Applicant's arguments filed 2/22/2022 have been fully considered but they are not persuasive.  Applicant argues:  
“… the cited passages of the references relating to buffering compute work appear to store graphics data being operated on, rather than graphics work or portions of compute kernels.  For example, cited paragraphs 0034 and 0032 of Fahs discuss “DRAM 220” that may be used to store “[r]ender targets, such as frame buffers or texture maps” and that “GPCs may process data to be written to any of the DRAMs.”  Similarly, Howes’ “dynamic GPRs” are cited for “dynamically adjust[ing] a limit on the number of entries used in buffer circuitry”  These dynamic general-purpose registers, however, appear to store data operated on by graphics programs rather than any graphics work.  Nijasure is not cited for these features and does not remedy the defects in Fahs and Howes discussed above.

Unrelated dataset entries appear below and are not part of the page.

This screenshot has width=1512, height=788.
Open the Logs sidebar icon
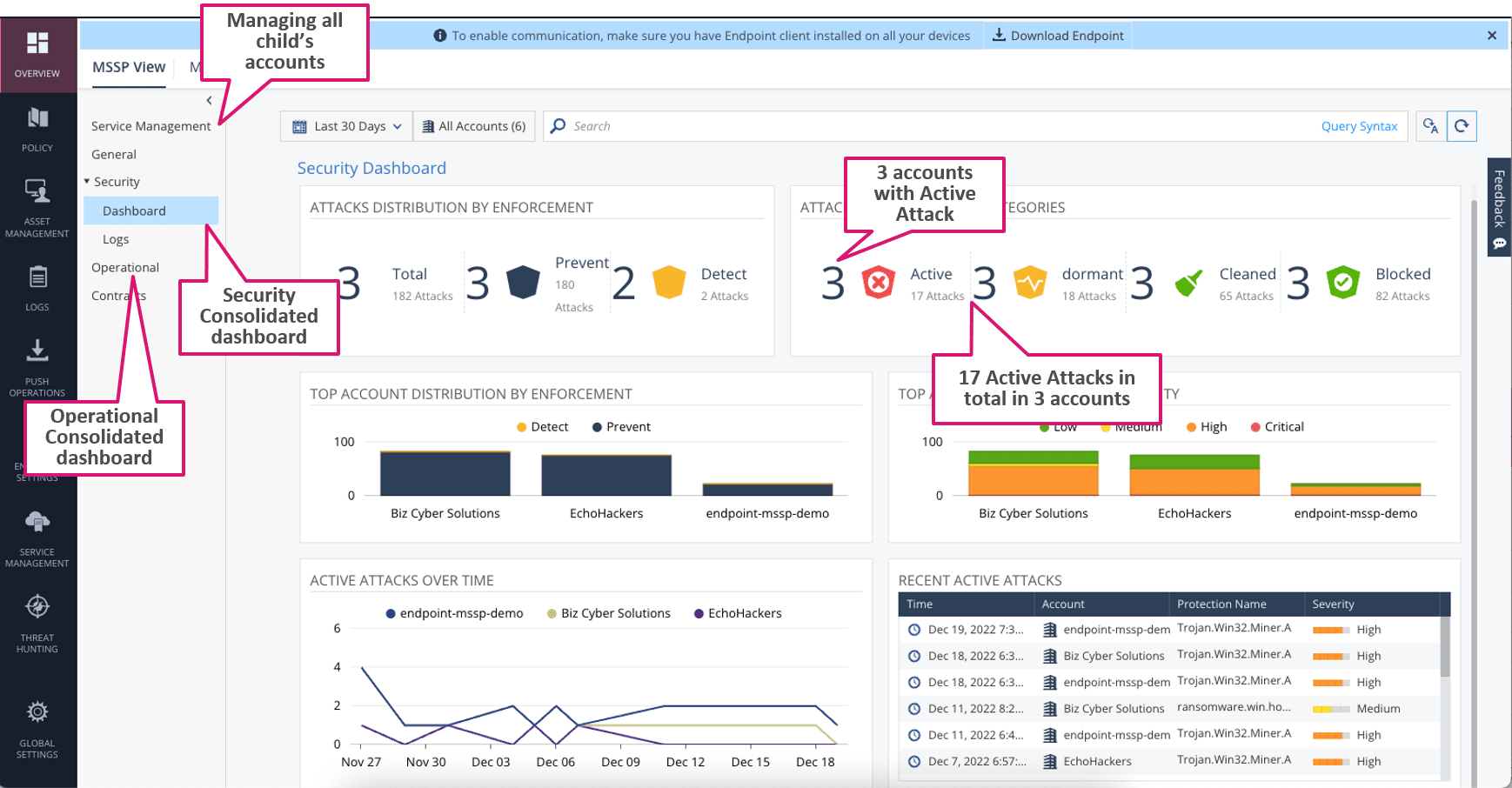pyautogui.click(x=37, y=289)
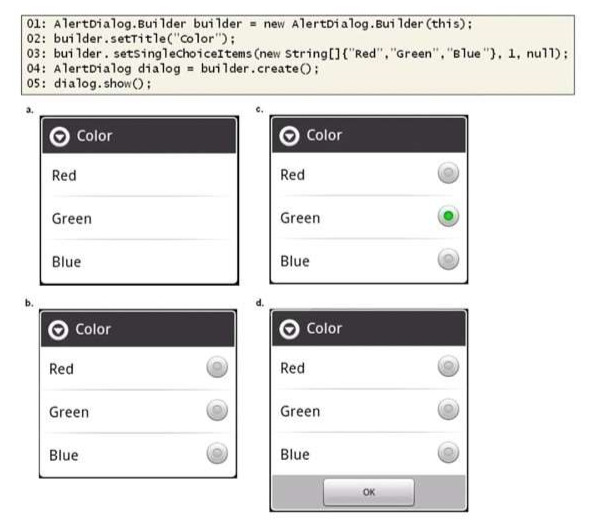Click the OK button in dialog d
Image resolution: width=591 pixels, height=522 pixels.
point(369,492)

Examiner disagrees.  It is the combination of references that teach the limitations.  Howes teaches, “In the SIMD structure, GPU 14 executes a plurality of instances of the same program (sometimes also referred to as a kernel).  For instance, graphics processing, and some non-graphics related processing, require the same operations to be performed, but on different data… GPU 14 may execute shader programs… that perform graphics related tasks and execute kernels that perform non-graphics related tasks.  GPU 14 includes at least one core… and the shader programs or kernels execute on the core… GPU 14 is described as executing instructions of kernels… Each of the processing elements may store the resulting, final value of the operations performed by the processing element in a general purpose register (GPR) of the core.” (Howes, [0041], [0042], [0045]).  The GPU performs non-graphics related processing for kernels (compute kernels, which would include portions of the compute kernels).  The results of performing non-graphics processing (compute kernels) are stored in the general purpose registers (buffer circuitry).  Fahs teaches buffer circuitry configured to buffer compute work… received by one or more of the distributed workload parser circuits from the primary workload parser circuitry.  “Any one of GPCs 208 may process data to be written to any of the DRAMs 220 within parallel processing memory 204” (Fahs, [0034]).  The stream of commands are sent from the CPU (primary workload parser circuitry) to the I/O unit of the PPU to the GPCs 208 via the host interface, the front end, and the task/work unit (distributed workload parser circuits). (Fahs, [0032], Figs. 1-2).  Each GPC processes data to be written to any of the DRAMs 220 (buffer circuitry configured to buffer compute work, including portions of the compute kernel, received by one or more of the distributed workload parser circuits from the primary workload parser circuitry).  The DRAMs are considered to include buffer circuitry.  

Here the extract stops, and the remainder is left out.